### ESTRATTO DEL DOCUMENTO
"""

La terza persona è un agente di polizia in aeroporto. Esibisco visto e passaporto, “ah, ma lei va a Sochi!”. Dal gabbiotto, la collega alle sue spalle si gira: “Ma va alle Olimpiadi speciali?”. Sorrido. Sorride, capisce. “Le chiedo scusa, intendevo le Paralimpiadi…” Sorrido un’altra volta, e a quel punto i due mi augurano buon viaggio. “E mi raccomando, supporti la squadra italiana anche per noi!”.

Le ultime persone che incontro e che segnano il mio viaggio sono gli atleti. Al gate in aeroporto infatti il mio sguardo incrocia progressivamente divise di Andorra, Grecia, Bosnia Erzegovina, e poi ancora Canada, Brasile, Argentina, Islanda. E’ molto tardi e sono molto stanco, ma vederli salutarsi con energici abbracci, darsi un cinque e scambiare due chiacchiere rievocando i momenti di Vancouver sorridendo come amici che non si sono mai persi di vista mi scalda letteralmente il cuore. Creano un ambiente familiare e amico, la loro serenità e il loro entusiasmo. Un ambiente olimpico.
Sarà un’esperienza difficile, a livello fisico come mentale e di cuore. Non vedo l’ora di iniziare a scattare.

"""

### RIGHE ESTRATTE
"""

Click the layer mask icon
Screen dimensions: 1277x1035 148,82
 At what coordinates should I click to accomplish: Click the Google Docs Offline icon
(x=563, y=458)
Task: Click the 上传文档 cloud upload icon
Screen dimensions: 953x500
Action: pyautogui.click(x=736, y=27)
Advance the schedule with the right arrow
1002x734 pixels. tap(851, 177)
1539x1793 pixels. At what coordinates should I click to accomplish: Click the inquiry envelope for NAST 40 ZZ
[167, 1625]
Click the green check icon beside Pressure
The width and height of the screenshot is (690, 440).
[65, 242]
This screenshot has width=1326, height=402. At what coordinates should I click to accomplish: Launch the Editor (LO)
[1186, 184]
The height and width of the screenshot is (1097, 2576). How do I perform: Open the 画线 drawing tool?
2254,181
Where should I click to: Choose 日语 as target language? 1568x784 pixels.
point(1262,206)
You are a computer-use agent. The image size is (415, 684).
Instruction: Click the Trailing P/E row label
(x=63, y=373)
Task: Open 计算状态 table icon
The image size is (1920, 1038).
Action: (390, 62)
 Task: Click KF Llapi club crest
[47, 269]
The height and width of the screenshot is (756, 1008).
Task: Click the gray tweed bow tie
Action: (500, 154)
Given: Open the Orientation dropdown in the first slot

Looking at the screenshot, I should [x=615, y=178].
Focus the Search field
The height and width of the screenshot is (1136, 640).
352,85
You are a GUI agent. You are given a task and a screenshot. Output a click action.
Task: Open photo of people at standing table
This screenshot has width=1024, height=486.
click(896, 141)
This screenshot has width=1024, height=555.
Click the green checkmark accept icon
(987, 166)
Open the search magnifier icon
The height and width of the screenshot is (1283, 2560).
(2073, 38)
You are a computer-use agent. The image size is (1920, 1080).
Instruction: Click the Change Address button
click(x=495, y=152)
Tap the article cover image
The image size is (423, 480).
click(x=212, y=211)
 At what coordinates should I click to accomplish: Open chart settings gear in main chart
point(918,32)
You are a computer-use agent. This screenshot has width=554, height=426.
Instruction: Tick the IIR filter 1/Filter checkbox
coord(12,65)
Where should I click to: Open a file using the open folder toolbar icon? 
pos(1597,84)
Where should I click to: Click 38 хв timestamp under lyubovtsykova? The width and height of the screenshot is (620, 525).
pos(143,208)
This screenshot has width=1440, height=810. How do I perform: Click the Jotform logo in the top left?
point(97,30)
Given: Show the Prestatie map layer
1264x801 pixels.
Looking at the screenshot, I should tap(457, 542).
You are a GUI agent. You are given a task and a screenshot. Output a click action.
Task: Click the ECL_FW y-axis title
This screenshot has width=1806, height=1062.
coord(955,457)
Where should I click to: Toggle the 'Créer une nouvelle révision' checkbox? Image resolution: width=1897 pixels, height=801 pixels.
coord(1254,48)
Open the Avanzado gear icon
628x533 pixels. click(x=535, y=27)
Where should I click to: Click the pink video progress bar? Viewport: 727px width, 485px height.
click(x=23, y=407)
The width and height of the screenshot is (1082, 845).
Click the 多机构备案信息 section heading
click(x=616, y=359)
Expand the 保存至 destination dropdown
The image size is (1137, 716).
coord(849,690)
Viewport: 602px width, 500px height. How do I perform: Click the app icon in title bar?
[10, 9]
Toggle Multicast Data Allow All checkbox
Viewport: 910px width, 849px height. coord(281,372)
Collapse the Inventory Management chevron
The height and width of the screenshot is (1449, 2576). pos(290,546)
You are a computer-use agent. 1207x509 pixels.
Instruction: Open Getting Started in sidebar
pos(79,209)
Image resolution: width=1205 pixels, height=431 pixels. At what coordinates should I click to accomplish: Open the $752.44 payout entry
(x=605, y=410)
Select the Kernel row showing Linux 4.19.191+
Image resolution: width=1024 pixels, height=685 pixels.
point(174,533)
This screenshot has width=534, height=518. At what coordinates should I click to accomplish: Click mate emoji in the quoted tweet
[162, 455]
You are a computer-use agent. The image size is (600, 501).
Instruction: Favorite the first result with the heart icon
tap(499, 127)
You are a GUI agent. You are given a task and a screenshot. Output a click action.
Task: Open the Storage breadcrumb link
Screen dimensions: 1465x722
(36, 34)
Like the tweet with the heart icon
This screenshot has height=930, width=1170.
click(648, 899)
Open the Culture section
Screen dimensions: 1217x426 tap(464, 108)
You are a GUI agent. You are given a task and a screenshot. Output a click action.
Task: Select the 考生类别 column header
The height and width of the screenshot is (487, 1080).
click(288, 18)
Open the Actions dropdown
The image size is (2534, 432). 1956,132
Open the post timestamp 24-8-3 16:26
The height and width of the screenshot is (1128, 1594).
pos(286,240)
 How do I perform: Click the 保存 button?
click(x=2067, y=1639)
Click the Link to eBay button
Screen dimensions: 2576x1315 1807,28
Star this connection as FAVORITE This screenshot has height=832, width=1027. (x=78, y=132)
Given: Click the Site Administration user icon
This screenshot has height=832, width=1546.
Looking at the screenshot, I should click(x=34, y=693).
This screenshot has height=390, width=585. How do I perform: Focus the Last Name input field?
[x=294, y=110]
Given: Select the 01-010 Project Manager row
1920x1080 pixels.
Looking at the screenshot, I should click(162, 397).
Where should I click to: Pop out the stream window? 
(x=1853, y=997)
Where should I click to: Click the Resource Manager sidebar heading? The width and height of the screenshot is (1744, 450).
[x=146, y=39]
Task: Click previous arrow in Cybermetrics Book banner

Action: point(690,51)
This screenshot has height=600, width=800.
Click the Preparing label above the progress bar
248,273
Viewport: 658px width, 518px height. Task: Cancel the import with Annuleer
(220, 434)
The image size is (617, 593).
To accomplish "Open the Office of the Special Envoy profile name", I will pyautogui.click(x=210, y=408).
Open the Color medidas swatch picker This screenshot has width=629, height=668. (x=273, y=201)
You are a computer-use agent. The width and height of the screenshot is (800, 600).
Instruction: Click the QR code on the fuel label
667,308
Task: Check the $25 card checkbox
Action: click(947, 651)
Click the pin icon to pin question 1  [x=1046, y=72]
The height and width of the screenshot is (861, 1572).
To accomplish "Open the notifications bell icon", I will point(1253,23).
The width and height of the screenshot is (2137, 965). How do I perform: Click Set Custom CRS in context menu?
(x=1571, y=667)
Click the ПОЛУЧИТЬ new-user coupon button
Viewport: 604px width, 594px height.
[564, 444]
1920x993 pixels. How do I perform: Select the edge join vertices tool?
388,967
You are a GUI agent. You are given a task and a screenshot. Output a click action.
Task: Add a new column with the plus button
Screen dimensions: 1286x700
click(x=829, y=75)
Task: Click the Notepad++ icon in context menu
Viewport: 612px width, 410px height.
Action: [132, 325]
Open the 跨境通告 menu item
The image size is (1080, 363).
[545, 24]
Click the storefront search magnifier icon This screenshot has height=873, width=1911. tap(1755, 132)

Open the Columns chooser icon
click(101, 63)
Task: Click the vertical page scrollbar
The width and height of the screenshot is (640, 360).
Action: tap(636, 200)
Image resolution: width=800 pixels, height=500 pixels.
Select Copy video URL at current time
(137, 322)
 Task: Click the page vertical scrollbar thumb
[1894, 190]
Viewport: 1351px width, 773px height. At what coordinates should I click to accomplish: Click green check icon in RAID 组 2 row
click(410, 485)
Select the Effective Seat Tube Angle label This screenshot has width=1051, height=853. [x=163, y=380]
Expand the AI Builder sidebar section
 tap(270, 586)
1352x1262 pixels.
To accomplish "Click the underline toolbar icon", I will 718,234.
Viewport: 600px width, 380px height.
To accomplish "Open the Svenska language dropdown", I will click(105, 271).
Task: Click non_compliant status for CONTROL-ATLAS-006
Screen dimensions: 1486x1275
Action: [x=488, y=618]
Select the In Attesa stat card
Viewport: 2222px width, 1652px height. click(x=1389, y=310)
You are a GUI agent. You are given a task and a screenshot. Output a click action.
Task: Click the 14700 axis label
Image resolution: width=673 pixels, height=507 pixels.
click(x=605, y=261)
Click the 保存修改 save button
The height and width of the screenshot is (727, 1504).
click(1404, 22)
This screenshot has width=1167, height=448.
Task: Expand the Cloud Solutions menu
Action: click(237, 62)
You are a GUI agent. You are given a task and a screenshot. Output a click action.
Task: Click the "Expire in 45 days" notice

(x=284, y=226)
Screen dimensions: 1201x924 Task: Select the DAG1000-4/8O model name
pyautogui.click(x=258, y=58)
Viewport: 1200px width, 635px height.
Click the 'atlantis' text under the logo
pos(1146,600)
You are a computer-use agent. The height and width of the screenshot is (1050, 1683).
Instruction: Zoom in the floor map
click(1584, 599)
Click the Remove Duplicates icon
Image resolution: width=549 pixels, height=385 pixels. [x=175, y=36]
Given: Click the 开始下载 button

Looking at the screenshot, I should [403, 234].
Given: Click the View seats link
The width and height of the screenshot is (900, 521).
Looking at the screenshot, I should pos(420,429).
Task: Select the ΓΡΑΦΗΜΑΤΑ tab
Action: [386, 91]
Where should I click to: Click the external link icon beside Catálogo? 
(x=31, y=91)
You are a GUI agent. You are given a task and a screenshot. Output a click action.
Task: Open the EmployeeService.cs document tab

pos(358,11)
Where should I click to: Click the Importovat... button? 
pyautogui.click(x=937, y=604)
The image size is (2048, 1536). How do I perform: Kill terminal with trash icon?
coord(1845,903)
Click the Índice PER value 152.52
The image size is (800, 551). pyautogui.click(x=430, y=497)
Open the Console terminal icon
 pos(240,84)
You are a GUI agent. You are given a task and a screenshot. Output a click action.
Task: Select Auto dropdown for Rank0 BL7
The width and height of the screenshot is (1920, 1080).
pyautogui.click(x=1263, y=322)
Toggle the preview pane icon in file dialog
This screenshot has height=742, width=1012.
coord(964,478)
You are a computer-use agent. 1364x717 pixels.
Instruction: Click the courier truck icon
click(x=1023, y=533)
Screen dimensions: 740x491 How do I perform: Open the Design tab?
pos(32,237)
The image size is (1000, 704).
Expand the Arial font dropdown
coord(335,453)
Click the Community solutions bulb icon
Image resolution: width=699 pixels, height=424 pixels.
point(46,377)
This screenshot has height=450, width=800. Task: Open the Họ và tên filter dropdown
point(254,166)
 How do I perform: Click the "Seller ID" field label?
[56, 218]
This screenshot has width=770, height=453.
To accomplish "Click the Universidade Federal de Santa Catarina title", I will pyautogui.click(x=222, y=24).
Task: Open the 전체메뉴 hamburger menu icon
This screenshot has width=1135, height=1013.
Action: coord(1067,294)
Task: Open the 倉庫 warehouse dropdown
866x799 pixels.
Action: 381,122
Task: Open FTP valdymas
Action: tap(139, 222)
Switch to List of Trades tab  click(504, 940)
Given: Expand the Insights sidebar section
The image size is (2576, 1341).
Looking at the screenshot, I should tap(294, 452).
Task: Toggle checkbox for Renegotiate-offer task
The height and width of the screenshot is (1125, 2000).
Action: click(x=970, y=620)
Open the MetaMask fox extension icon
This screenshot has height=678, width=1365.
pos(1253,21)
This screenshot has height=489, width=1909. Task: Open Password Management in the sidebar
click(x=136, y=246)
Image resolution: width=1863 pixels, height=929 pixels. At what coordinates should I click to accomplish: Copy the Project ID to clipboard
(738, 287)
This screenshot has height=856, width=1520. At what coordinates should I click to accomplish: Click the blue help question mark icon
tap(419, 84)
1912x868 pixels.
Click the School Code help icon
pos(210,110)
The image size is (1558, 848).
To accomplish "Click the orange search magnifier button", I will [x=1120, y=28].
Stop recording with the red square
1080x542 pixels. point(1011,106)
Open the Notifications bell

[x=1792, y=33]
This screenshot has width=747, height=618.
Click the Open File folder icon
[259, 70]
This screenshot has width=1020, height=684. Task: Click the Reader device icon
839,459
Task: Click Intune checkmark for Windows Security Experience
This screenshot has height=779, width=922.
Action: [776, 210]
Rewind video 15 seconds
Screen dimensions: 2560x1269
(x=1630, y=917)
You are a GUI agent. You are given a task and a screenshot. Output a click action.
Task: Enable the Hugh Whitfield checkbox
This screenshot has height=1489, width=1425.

"""

### CONSEGNA
Trascrivi senza alcuna modifica il passo del brano sul viaggio a Sochi che inizia con le parole "Le ultime persone", fermandoti dopo "iniziare a scattare.".

### RISPOSTA SCRITTA
Le ultime persone che incontro e che segnano il mio viaggio sono gli atleti. Al gate in aeroporto infatti il mio sguardo incrocia progressivamente divise di Andorra, Grecia, Bosnia Erzegovina, e poi ancora Canada, Brasile, Argentina, Islanda. E’ molto tardi e sono molto stanco, ma vederli salutarsi con energici abbracci, darsi un cinque e scambiare due chiacchiere rievocando i momenti di Vancouver sorridendo come amici che non si sono mai persi di vista mi scalda letteralmente il cuore. Creano un ambiente familiare e amico, la loro serenità e il loro entusiasmo. Un ambiente olimpico.
Sarà un’esperienza difficile, a livello fisico come mentale e di cuore. Non vedo l’ora di iniziare a scattare.